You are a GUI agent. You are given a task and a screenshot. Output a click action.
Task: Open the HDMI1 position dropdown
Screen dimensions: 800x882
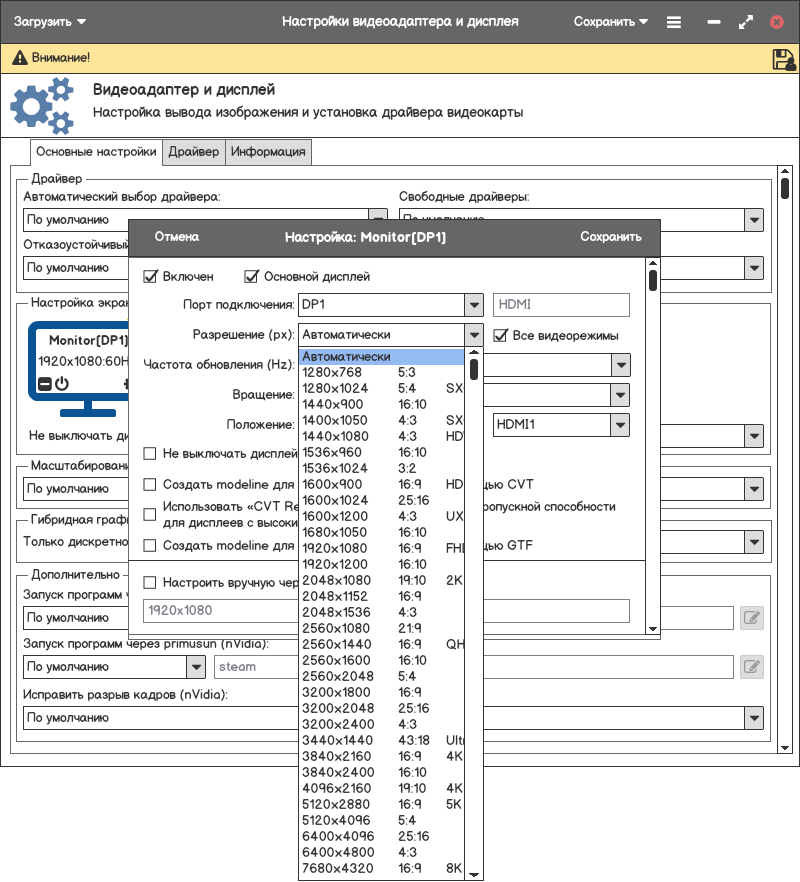click(620, 425)
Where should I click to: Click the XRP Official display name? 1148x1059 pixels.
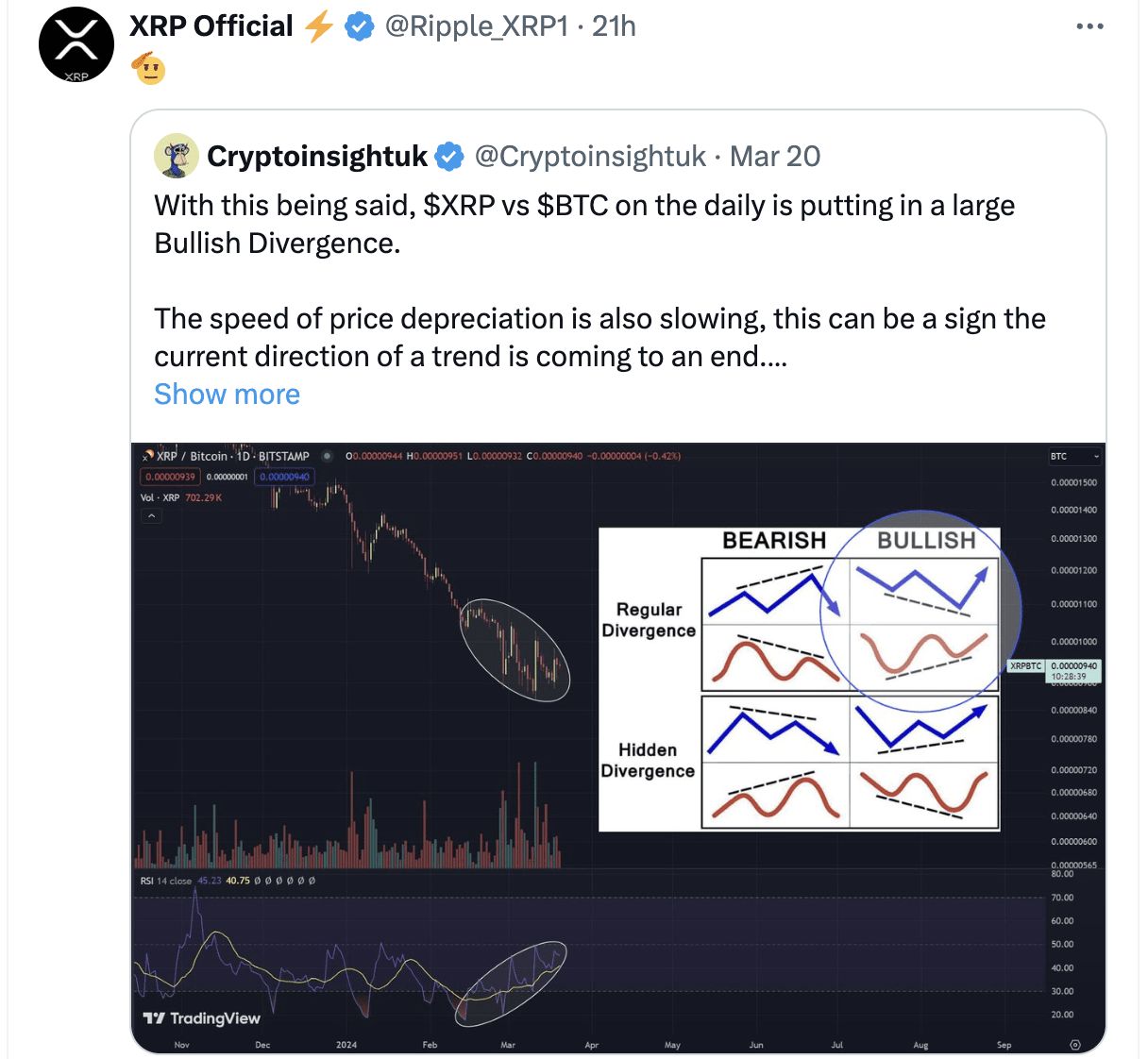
==============================
## EXERCISE DIRECTIONS
Output every line of the entries above as a JSON list of strings, one string per line, with blank lines left out. Omit the pictures.

## COMPLETE OUTPUT
[
  "You are a GUI agent. You are given a task and a screenshot. Output a click action.",
  "Task: Open the HDMI1 position dropdown",
  "Screen dimensions: 800x882",
  "click(620, 425)",
  "Where should I click to: Click the XRP Official display name? 1148x1059 pixels."
]